Meet the Parents.

So, I know we’ve gotten really excited about different ideas on this blog & promised to do different series on things, and we haven’t always followed through.

Like 50 Films/50 weeks, because we got rid of our TV.
Or Random Thought Thursday, because I completely. forgot. it. existed.
Or The Vaccines posts.
I could go on.

Anywho, I have been sitting on this idea for awhile that I’d like to write more about who we are as parents.
Why we make some of the decisions we do, and our journey to discovering our parental identity/identities.
So, with no particular frequency or promise that there will ever even be a second one of these {though I really, really hope there are many}… let’s get started with an intro.

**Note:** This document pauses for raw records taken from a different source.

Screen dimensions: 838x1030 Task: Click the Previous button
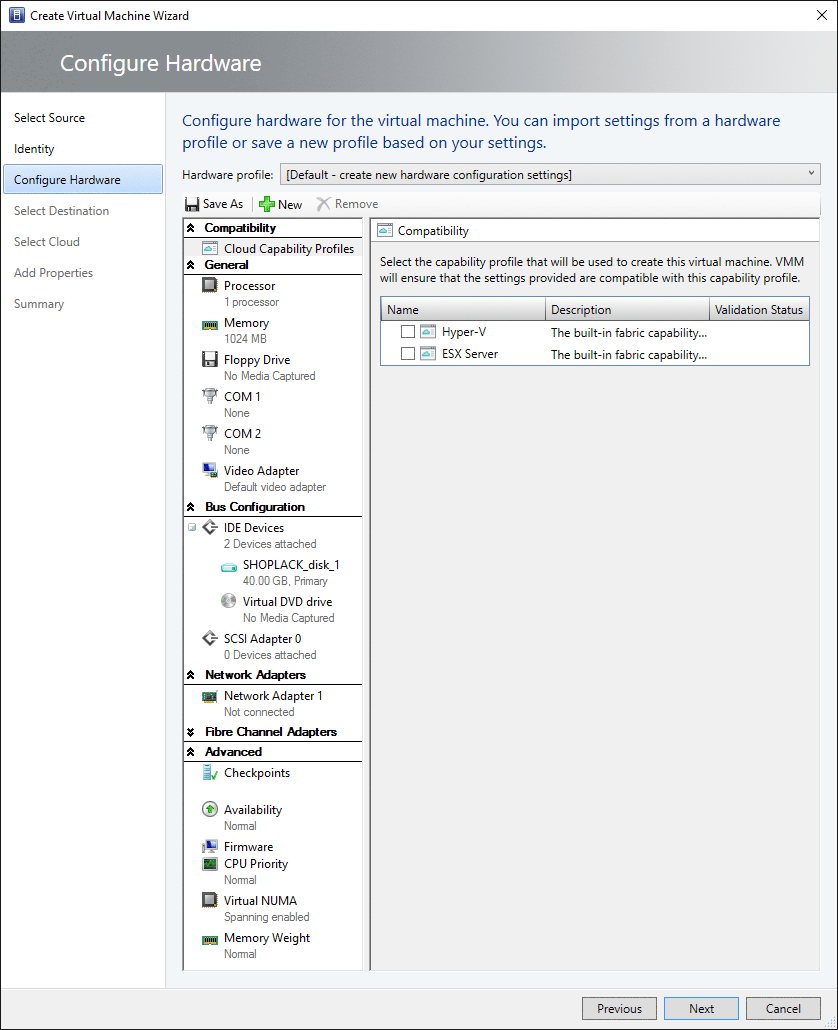point(619,1008)
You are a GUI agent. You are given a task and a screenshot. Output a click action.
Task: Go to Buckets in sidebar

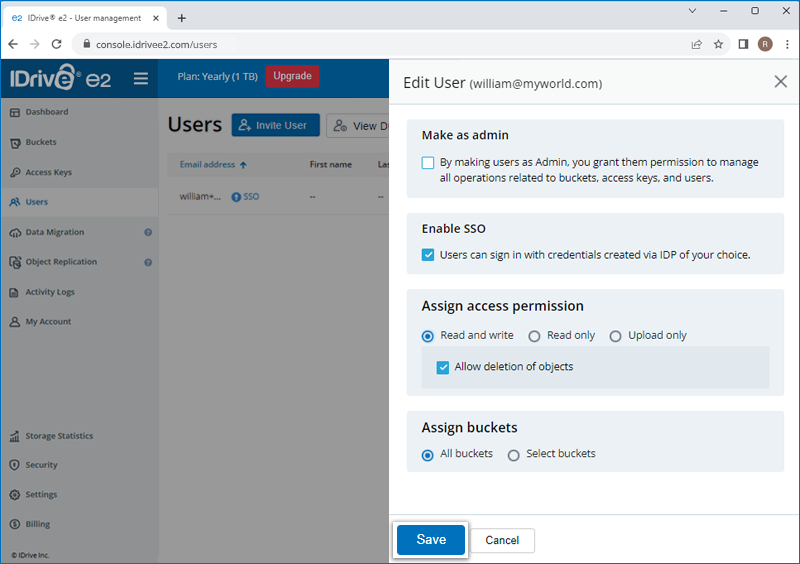(40, 142)
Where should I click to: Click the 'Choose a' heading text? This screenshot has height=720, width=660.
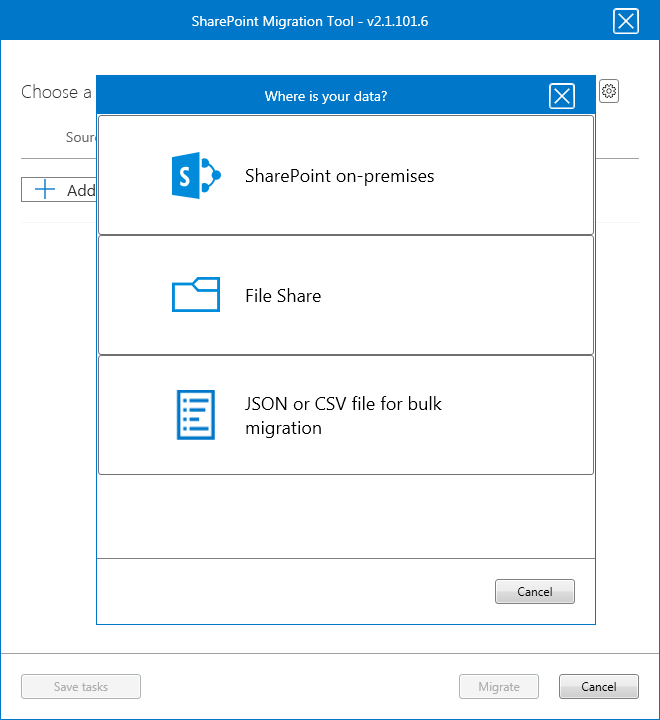pos(50,92)
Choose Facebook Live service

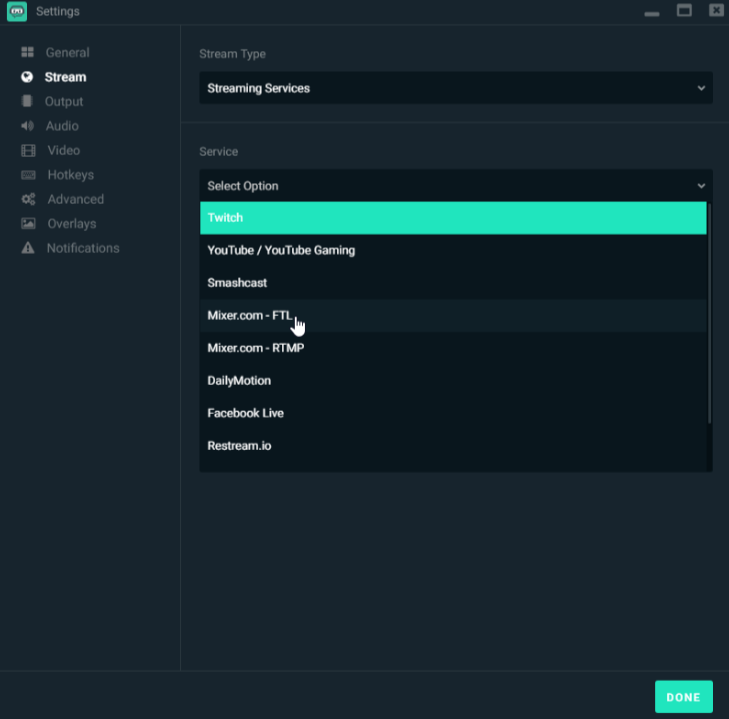452,413
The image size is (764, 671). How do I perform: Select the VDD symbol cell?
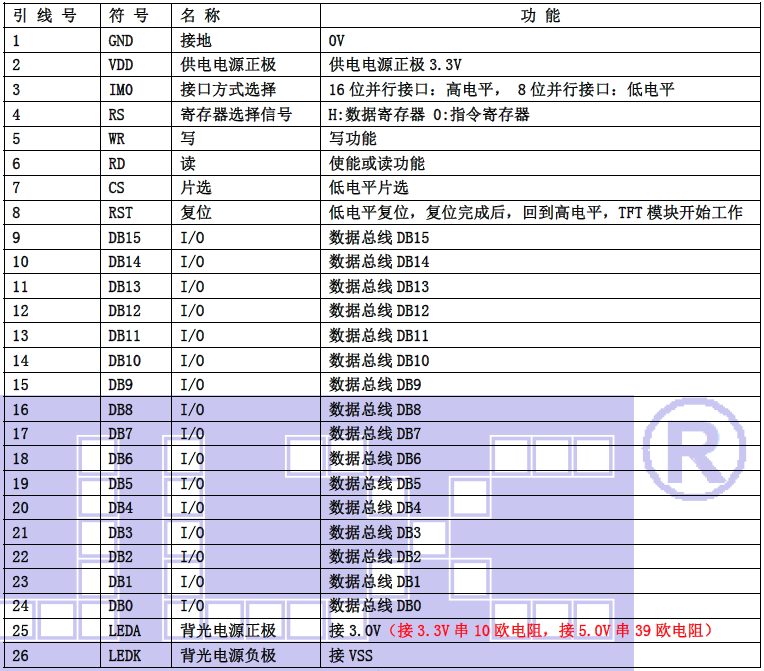click(120, 65)
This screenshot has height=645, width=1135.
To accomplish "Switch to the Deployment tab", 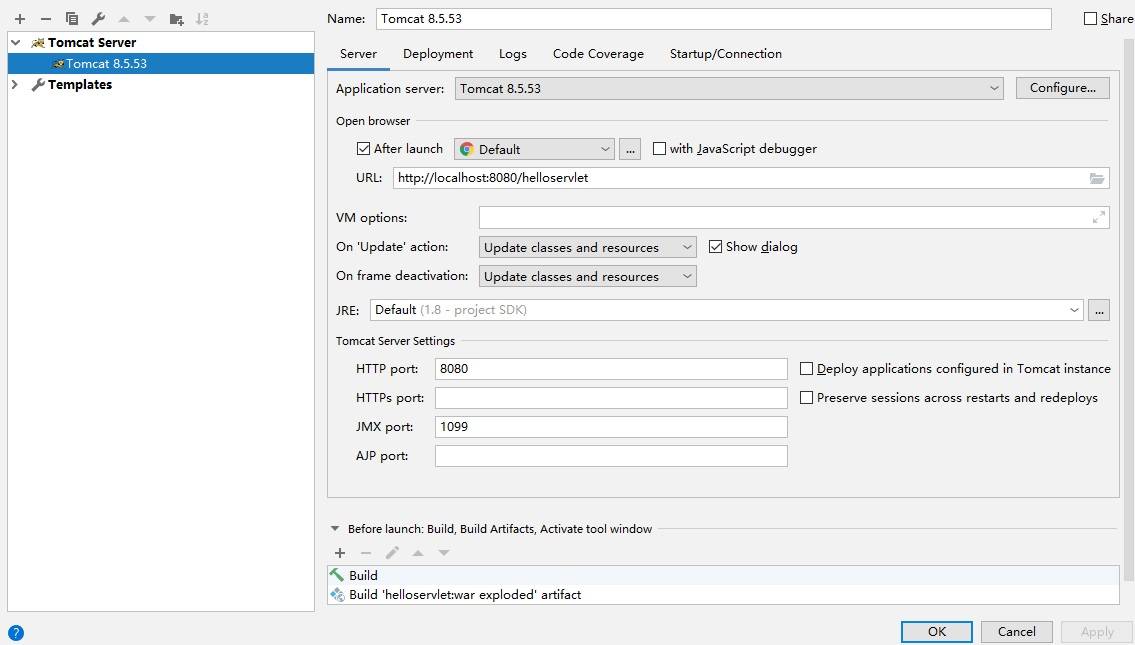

+++++++++++++++++++++++++++++++++++++++++++++++++++++++++++++++++

I’m Lee Anne.
I’m the Mama.
I never dreamed being a Mom would be so much fun.
It seems like when you get engaged all anyone has to say is how horrific marriage is or can be… Then you get pregnant & all everyone has to tell you is the worst birth stories they’ve ever heard. THEN, you have a baby& everyone says that your lives are over, you’ll never sleep again, etc…
No one just said, hey, being a parent is amazing. Nothing compares to this kind of fun. You’ll always be learning something, engaging your creative mind, getting opportunities to selflessly love someone who you get this amazing privilege of watching ALL of their precious first moments… Like when their actual life starts. And their first words. And foods. And steps. And, everything.
And it’s just purely incredible.

No one told me that stuff.
So when I found out I was pregnant, I cried.
I thought, I’ll never just be me again. I’ll always just be “John’s wife” or “somebody’s Mom” {no names at the time}.
I was terrified that my whole being, all my passions, creativity, and life would be lost forever in a sea of toys, dirty diapers, and other people’s horror stories.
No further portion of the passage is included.